MFA must be enforced on all remote access points (VPN, RDP, SSH), all email accounts, all privileged/admin accounts, and all cloud service consoles (AWS, Azure, GCP). SMS-based MFA is increasingly disfavored — insurers prefer authenticator apps or hardware tokens. If you do not have MFA, you will not get coverage. Full stop.

2. Endpoint Detection and Response (EDR)

Required by: 95% of insurers

Traditional antivirus is no longer sufficient. Insurers require EDR solutions (CrowdStrike, SentinelOne, Microsoft Defender for Endpoint, Carbon Black) deployed on all endpoints, including servers. The EDR must have active monitoring — installed but unmonitored does not count. Many insurers specifically ask which EDR vendor you use.

3. Email Security and Anti-Phishing

Required by: 90% of insurers

Email filtering with advanced threat protection, including attachment sandboxing and URL rewriting. SPF, DKIM, and DMARC must be configured for your domains. Some insurers specifically ask about DMARC enforcement policy (reject vs. quarantine vs. none).

4. Backup and Recovery

Required by: 95% of insurers

Encrypted backups stored either offline or in an immutable storage system. The 3-2-1 backup rule (3 copies, 2 media types, 1 offsite) is the minimum. Insurers want to know: how frequently you back up, whether backups are tested, whether backup credentials are separated from production credentials, and your recovery time objective (RTO).

5. Patch Management

Required by: 90% of insurers

Critical and high-severity vulnerabilities must be patched within 30 days of release. Some insurers require 14 days for actively exploited vulnerabilities (per CISA KEV). You need a documented patch management policy and evidence of compliance. Running end-of-life software (Windows Server 2012, PHP 7.x, etc.) is a red flag that can result in coverage exclusions.

6. Incident Response Plan

Required by: 85% of insurers

A documented, tested incident response plan that covers: identification, containment, eradication, recovery, and post-incident review. The plan must identify key personnel, external resources (forensics firm, legal counsel, PR), and communication procedures. Many insurers require the plan to be tested via tabletop exercise within the last 12 months.

7. Network Segmentation

Required by: 75% of insurers

Critical systems must be segmented from the general network. At minimum: separate IT and OT networks, isolated backup infrastructure, segmented privileged access workstations, and network-level access controls between segments.

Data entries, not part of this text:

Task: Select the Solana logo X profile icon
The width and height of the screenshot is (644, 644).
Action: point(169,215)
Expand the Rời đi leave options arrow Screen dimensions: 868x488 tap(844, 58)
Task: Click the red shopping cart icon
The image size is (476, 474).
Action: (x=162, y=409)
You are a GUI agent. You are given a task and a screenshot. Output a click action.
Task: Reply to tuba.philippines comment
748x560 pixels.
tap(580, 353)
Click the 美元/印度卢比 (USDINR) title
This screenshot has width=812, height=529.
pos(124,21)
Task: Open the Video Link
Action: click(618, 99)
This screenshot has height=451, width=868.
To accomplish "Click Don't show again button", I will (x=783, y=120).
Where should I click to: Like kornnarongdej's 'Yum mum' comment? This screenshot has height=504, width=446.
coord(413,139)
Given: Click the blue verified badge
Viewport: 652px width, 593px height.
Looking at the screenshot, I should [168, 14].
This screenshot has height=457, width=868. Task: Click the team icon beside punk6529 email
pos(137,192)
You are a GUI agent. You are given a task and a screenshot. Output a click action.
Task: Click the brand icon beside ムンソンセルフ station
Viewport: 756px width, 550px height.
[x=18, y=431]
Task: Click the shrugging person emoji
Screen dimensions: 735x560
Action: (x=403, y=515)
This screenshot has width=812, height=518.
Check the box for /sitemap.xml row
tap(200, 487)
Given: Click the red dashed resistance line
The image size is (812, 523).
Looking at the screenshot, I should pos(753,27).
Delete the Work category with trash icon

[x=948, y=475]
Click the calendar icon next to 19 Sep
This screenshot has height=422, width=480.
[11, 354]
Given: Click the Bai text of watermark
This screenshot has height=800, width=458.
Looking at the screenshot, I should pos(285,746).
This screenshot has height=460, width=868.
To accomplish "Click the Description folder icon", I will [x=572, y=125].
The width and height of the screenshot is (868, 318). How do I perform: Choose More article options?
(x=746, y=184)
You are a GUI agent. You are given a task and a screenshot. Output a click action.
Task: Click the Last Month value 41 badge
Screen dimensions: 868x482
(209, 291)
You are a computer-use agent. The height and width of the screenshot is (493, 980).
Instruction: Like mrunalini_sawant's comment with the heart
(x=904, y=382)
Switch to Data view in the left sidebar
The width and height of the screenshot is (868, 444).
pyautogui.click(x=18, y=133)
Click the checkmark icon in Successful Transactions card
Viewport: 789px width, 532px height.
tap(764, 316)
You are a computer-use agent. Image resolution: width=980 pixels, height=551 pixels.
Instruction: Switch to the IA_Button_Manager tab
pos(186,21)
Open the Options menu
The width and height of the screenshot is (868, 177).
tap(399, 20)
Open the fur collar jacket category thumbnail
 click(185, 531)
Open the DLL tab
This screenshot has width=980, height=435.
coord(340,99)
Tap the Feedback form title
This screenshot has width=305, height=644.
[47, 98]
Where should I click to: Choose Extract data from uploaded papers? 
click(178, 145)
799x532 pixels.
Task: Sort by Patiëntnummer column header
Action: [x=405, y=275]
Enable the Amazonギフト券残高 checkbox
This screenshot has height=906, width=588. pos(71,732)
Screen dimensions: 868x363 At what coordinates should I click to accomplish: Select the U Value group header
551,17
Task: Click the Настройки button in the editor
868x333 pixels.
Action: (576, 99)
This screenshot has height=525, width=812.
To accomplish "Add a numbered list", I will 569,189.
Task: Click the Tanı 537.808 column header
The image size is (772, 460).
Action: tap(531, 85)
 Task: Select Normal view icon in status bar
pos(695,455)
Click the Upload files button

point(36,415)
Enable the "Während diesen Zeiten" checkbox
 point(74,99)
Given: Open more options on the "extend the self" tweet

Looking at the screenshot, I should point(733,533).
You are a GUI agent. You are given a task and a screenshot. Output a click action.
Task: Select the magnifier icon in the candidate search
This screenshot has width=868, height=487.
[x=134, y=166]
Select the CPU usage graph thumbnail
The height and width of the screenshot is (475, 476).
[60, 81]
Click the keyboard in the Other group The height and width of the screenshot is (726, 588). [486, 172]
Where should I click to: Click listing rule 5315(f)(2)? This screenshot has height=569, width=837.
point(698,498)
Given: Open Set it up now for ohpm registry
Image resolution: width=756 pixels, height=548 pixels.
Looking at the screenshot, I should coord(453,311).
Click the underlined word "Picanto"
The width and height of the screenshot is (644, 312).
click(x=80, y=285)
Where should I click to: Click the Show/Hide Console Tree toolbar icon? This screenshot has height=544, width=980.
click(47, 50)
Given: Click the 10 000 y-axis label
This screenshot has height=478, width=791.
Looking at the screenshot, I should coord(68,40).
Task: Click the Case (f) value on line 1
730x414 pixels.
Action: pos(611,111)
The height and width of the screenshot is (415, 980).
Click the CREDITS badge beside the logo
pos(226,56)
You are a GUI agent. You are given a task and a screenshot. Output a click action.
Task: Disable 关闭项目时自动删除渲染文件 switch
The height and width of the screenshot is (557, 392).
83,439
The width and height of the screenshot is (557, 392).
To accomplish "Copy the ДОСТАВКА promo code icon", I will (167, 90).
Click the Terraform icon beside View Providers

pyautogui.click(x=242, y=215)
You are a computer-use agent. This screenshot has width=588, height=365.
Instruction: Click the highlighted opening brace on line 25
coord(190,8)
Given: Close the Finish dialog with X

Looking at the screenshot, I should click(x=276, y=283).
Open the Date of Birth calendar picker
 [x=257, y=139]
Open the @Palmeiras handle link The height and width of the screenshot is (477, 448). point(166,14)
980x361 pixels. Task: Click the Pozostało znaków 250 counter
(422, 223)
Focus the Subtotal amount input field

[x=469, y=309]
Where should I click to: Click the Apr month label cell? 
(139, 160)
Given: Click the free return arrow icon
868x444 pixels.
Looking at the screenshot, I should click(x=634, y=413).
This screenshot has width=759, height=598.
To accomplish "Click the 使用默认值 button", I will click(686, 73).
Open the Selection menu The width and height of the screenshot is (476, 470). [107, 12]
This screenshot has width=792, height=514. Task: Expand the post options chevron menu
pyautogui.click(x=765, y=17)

8. Privileged Access Management (PAM)

Required by: 80% of insurers

Administrative and root accounts must have additional protections: separate admin accounts from daily-use accounts, just-in-time (JIT) access provisioning, session recording for privileged access, and regular access reviews. Shared admin passwords are a finding that can increase premiums significantly.

9. Encryption

Required by: 85% of insurers

Data must be encrypted both at rest and in transit. Insurers specifically ask about: full-disk encryption on laptops and mobile devices, TLS for all web traffic, encrypted email for sensitive communications, and encrypted file sharing. Using SecureBin's zero-knowledge encryption for credential and sensitive data sharing directly addresses this requirement.

10. Security Awareness Training

Required by: 80% of insurers

Regular security awareness training for all employees, including phishing simulations. Training must be conducted at least annually, with new hire training within 30 days. Insurers may ask for completion rates and phishing simulation click rates.

11. Access Control and Identity Management

Required by: 75% of insurers

Role-based access control (RBAC) with the principle of least privilege. Regular access reviews (quarterly for privileged accounts). Immediate revocation upon termination. Single sign-on (SSO) for critical applications.

12. Logging and Monitoring

Required by: 70% of insurers

Centralized log collection and monitoring with a minimum 90-day retention period. Security event monitoring through a SIEM or managed detection and response (MDR) service. Audit trails for access to sensitive data and systems.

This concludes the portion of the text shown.